Mitigating the Backdoor Effect for Multi-Task Model Merging via Safety-Aware Subspace

Jinluan Yang,Anke Tang,Didi Zhu,Zhengyu Chen,Li Shen,Fei Wu
2024-10-17
Abstract:Model merging has gained significant attention as a cost-effective approach to integrate multiple single-task fine-tuned models into a unified one that can perform well on multiple tasks. However, existing model merging techniques primarily focus on resolving conflicts between task-specific models, they often overlook potential security threats, particularly the risk of backdoor attacks in the open-source model ecosystem. In this paper, we first investigate the vulnerabilities of existing model merging methods to backdoor attacks, identifying two critical challenges: backdoor succession and backdoor transfer. To address these issues, we propose a novel Defense-Aware Merging (DAM) approach that simultaneously mitigates task interference and backdoor vulnerabilities. Specifically, DAM employs a meta-learning-based optimization method with dual masks to identify a shared and safety-aware subspace for model merging. These masks are alternately optimized: the Task-Shared mask identifies common beneficial parameters across tasks, aiming to preserve task-specific knowledge while reducing interference, while the Backdoor-Detection mask isolates potentially harmful parameters to neutralize security threats. This dual-mask design allows us to carefully balance the preservation of useful knowledge and the removal of potential vulnerabilities. Compared to existing merging methods, DAM achieves a more favorable balance between performance and security, reducing the attack success rate by 2-10 percentage points while sacrificing only about 1% in accuracy. Furthermore, DAM exhibits robust performance and broad applicability across various types of backdoor attacks and the number of compromised models involved in the merging process. We will release the codes and models soon.
Cryptography and Security,Machine Learning
What problem does this paper attempt to address?
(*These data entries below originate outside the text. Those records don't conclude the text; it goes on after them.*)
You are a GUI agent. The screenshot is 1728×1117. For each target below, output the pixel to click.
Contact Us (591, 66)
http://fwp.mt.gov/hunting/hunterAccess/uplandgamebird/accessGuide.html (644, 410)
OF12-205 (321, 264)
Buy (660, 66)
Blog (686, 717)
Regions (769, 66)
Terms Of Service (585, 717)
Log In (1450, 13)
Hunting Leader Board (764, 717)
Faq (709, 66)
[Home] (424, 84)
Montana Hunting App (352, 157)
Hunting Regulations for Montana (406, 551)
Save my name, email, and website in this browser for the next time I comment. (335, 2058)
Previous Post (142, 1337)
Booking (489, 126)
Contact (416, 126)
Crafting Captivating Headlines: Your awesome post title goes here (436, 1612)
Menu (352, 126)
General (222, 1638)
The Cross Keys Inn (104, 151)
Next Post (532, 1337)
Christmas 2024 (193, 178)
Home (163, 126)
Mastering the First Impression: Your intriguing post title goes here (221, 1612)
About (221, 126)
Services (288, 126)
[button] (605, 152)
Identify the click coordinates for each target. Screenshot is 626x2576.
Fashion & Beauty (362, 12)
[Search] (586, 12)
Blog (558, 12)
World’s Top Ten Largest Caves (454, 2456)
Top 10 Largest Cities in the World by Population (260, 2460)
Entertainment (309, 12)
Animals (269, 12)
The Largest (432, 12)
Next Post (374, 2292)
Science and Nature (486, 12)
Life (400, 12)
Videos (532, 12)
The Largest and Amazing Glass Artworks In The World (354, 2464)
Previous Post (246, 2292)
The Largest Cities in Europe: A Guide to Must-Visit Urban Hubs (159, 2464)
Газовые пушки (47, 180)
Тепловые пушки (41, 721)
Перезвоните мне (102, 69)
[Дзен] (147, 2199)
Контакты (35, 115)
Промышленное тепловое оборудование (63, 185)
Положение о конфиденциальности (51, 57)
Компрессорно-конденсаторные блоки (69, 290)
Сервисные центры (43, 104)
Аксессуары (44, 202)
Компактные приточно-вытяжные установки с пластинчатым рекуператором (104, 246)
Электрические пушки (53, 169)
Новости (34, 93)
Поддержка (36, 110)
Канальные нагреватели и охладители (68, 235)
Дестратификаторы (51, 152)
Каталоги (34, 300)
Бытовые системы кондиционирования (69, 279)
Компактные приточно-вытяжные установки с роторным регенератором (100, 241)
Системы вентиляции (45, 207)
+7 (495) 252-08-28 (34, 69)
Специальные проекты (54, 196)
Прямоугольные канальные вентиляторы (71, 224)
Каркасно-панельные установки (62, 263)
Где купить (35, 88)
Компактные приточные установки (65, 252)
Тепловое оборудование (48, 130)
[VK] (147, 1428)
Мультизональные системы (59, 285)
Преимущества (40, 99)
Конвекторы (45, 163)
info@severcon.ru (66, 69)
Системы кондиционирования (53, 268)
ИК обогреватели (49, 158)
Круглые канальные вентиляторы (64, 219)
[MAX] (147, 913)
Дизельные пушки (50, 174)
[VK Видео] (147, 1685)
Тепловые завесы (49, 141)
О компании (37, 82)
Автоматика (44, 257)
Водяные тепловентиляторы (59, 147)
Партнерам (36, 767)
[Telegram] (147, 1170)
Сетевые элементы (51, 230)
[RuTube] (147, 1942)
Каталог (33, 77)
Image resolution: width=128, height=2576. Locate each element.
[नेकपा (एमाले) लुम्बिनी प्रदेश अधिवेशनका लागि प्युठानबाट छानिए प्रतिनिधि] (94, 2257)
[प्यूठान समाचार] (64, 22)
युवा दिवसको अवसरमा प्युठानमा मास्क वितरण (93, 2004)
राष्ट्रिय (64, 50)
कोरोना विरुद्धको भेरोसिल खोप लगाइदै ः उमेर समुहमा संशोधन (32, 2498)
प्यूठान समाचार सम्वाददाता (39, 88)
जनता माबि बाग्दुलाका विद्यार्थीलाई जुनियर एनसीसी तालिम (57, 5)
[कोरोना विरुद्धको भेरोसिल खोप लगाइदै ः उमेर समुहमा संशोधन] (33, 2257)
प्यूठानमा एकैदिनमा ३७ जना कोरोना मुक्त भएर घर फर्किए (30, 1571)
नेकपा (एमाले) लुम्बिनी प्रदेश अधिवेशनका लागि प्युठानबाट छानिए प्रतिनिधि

The problem that this paper attempts to solve is the backdoor attack problem during the multi - task model merging process. Specifically, existing model merging techniques mainly focus on resolving conflicts between specific - task models, but often overlook potential security threats, especially the risk of backdoor attacks in the open - source model ecosystem. The two key challenges mentioned in the paper are: 1. **Backdoor Succession**: That is, one or more models with backdoors still have harmful elements in the merged model. 2. **Backdoor Transfer**: That is, the harmful elements in the models with backdoors will spread to clean models, affecting their security and performance. To address these challenges, the authors propose a new Defense - Aware Merging (DAM) algorithm, which simultaneously mitigates task interference and backdoor vulnerabilities by identifying shared and secure sub - spaces. DAM adopts a meta - learning optimization method and introduces two specialized masks: - **Task - Shared Mask**: Used to identify the common beneficial parameters among different tasks, aiming to preserve task - specific knowledge and reduce interference. - **Backdoor - Detection Mask**: Used to detect parameters that may be related to backdoor threats, isolate and neutralize harmful elements. These two masks are alternately optimized to remove potential vulnerabilities while retaining useful knowledge. Experimental results show that DAM has a significant improvement (2 - 10 percentage points) in reducing the attack success rate compared to existing merging methods, while sacrificing only about 1% of the accuracy. In summary, the main contribution of this paper lies in revealing the vulnerability of current multi - task merging methods under backdoor attacks and proposing an effective solution to balance performance and security.